== Goal ==
Turn the lines of the listing into a JSON list of strings, one string per line, leaving out blank lines. Start at the first line of the listing and stop after the line that contains "pyautogui.click(x=843, y=399)".

Source records
** Begin **
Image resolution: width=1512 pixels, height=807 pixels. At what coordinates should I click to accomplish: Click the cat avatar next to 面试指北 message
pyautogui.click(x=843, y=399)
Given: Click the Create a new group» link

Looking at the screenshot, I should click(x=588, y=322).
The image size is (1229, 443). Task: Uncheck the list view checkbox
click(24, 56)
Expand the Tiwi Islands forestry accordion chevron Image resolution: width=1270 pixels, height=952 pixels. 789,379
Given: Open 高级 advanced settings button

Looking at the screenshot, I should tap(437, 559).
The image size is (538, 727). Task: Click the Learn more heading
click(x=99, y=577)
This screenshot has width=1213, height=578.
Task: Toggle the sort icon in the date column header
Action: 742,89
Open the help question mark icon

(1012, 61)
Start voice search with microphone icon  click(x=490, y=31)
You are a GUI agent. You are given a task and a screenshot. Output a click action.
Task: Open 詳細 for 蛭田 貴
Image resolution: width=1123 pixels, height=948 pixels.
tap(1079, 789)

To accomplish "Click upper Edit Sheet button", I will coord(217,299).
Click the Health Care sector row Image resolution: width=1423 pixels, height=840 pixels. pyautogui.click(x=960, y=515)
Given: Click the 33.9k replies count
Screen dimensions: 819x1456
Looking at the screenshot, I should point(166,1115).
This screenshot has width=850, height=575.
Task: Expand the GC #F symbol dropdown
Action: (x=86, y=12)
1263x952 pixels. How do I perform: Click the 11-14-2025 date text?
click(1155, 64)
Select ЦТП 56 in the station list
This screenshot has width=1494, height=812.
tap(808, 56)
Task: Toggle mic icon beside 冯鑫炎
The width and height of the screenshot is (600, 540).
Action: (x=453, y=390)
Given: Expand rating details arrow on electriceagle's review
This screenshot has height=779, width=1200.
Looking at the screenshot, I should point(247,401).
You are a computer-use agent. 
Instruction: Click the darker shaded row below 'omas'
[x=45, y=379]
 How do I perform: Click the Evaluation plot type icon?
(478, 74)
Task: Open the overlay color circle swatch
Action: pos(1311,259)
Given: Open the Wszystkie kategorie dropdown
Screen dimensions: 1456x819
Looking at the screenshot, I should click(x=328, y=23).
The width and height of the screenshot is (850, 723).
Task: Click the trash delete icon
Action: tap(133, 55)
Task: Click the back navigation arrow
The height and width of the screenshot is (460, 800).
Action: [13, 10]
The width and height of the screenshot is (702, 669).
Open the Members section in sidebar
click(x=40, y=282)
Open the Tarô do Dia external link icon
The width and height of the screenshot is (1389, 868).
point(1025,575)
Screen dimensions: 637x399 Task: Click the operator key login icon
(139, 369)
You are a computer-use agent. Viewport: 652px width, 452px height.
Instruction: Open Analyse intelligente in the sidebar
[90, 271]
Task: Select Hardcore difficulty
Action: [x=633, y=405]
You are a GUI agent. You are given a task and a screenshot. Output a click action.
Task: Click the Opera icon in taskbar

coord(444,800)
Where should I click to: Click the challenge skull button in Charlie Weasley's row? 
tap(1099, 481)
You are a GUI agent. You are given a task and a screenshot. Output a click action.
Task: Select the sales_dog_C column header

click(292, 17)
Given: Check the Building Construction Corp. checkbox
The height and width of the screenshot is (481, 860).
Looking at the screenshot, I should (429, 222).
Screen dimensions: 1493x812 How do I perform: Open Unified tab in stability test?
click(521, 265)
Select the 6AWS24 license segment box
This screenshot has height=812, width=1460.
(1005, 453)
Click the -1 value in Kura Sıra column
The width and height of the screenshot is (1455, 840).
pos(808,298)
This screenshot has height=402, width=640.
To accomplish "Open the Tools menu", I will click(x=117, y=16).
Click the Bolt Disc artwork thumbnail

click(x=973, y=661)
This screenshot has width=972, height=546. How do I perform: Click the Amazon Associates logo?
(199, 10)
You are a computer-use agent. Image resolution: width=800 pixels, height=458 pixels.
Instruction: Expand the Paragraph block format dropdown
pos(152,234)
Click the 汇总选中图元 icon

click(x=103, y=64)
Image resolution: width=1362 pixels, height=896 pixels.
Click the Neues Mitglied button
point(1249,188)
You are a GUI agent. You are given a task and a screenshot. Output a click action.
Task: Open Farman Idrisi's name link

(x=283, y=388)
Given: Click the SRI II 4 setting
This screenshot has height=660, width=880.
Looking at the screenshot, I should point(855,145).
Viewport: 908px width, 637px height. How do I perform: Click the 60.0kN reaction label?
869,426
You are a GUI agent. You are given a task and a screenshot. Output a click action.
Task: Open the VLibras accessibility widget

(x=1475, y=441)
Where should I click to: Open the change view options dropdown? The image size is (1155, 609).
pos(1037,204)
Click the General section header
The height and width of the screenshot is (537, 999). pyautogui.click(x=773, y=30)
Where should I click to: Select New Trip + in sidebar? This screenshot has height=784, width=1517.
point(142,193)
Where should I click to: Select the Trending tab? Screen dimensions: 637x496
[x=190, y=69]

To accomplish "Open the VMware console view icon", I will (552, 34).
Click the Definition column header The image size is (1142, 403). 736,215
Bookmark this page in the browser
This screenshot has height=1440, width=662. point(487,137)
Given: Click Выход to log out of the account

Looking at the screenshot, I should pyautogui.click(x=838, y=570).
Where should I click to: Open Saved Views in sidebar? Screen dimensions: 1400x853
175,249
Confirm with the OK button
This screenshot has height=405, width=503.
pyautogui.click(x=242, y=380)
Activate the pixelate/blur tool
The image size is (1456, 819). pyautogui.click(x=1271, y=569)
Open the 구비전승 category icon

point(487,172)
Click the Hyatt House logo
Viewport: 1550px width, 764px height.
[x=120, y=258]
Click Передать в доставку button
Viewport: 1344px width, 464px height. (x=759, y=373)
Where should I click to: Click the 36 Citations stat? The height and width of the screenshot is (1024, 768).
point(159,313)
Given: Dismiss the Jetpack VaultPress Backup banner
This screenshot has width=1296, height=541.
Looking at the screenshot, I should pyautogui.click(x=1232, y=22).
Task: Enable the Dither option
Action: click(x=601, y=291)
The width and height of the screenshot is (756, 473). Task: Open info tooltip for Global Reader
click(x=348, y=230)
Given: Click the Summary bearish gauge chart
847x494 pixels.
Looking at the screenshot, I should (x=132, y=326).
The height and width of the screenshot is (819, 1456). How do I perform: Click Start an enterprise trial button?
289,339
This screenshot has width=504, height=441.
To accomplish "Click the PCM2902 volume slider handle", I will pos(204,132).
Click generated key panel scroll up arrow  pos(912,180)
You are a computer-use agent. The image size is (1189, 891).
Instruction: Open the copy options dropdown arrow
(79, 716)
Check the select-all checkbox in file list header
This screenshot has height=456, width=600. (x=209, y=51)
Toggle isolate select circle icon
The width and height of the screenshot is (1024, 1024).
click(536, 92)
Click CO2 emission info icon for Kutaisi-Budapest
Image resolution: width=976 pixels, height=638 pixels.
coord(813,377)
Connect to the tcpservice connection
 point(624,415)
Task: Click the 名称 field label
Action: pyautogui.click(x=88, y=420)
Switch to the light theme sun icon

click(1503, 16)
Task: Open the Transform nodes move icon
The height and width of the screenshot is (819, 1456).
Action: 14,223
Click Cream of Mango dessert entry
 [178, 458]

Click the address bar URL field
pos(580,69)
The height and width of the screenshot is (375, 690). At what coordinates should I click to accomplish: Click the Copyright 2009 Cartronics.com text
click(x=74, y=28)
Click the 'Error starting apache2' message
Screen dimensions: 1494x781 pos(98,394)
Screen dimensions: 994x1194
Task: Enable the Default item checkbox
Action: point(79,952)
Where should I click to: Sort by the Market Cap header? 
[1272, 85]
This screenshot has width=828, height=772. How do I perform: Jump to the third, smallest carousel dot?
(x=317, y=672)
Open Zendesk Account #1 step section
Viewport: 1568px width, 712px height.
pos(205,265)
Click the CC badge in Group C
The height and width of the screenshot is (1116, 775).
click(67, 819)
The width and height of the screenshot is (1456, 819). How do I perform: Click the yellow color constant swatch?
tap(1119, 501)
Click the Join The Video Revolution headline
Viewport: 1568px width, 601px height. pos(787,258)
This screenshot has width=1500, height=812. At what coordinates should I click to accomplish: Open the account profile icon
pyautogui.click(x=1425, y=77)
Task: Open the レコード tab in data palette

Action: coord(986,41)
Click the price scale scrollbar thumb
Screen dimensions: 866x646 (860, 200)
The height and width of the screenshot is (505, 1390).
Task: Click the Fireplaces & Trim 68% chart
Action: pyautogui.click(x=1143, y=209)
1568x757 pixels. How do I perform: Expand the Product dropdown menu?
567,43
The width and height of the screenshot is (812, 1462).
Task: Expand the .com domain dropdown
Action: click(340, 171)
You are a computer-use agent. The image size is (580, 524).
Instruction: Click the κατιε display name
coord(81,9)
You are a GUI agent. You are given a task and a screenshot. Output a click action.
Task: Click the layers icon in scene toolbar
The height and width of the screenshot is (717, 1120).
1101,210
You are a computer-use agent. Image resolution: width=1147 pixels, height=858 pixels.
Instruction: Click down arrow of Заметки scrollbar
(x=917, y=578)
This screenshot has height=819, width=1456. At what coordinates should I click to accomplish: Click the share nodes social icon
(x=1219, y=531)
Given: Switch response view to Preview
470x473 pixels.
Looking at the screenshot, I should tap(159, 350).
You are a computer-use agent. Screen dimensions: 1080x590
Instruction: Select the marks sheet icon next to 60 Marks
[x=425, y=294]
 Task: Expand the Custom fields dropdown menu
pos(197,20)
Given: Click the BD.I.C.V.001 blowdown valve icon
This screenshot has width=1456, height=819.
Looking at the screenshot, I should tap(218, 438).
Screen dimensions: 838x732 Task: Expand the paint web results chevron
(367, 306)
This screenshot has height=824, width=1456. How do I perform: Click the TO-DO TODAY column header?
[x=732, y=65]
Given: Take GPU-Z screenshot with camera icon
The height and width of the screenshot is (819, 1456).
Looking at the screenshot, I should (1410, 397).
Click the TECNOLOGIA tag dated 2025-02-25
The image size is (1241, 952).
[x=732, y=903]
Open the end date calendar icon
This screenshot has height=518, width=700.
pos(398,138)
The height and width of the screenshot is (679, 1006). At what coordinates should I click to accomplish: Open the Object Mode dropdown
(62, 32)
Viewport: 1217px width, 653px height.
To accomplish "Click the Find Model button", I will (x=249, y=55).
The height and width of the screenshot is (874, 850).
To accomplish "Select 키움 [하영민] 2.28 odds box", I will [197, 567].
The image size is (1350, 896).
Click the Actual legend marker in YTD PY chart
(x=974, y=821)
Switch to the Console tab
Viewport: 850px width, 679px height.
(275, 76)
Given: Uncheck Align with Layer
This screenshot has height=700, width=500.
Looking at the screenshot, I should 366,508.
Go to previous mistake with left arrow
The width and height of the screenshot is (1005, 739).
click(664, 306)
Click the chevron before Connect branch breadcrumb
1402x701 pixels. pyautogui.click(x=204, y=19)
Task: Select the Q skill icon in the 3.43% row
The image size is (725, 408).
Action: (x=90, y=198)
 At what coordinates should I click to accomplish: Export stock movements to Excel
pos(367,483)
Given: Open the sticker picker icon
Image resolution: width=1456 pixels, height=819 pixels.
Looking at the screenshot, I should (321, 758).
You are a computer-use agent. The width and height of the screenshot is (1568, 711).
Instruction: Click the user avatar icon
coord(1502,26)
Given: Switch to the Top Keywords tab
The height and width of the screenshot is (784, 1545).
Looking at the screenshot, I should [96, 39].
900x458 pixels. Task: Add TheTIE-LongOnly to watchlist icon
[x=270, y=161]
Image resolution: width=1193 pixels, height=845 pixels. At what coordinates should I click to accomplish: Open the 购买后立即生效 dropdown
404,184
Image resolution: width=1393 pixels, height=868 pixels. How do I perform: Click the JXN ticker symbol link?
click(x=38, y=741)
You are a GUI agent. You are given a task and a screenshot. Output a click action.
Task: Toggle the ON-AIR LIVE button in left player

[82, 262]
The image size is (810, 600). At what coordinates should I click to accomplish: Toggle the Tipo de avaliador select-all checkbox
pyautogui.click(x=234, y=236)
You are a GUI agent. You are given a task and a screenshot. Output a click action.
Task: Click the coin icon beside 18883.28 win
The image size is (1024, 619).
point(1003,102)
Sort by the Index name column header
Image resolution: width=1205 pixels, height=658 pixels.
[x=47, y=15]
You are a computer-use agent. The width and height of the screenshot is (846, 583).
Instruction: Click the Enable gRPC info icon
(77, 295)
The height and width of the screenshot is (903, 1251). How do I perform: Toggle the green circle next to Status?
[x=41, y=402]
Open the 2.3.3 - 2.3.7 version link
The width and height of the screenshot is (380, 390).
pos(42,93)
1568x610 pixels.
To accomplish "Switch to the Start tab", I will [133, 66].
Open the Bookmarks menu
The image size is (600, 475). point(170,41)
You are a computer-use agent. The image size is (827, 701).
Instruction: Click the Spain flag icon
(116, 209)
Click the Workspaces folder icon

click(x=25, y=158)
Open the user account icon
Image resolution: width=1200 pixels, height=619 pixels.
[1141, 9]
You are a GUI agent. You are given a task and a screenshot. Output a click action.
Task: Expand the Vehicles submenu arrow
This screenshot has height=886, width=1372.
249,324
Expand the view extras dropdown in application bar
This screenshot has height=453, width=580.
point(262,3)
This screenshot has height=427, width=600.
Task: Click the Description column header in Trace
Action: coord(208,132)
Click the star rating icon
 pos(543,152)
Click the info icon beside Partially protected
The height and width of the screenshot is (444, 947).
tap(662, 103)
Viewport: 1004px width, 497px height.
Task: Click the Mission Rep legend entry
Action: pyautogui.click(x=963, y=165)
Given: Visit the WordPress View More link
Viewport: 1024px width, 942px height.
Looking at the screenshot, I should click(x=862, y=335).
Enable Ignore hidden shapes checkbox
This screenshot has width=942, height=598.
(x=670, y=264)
** End **
== Answer in full ==
[
  "Image resolution: width=1512 pixels, height=807 pixels. At what coordinates should I click to accomplish: Click the cat avatar next to 面试指北 message",
  "pyautogui.click(x=843, y=399)"
]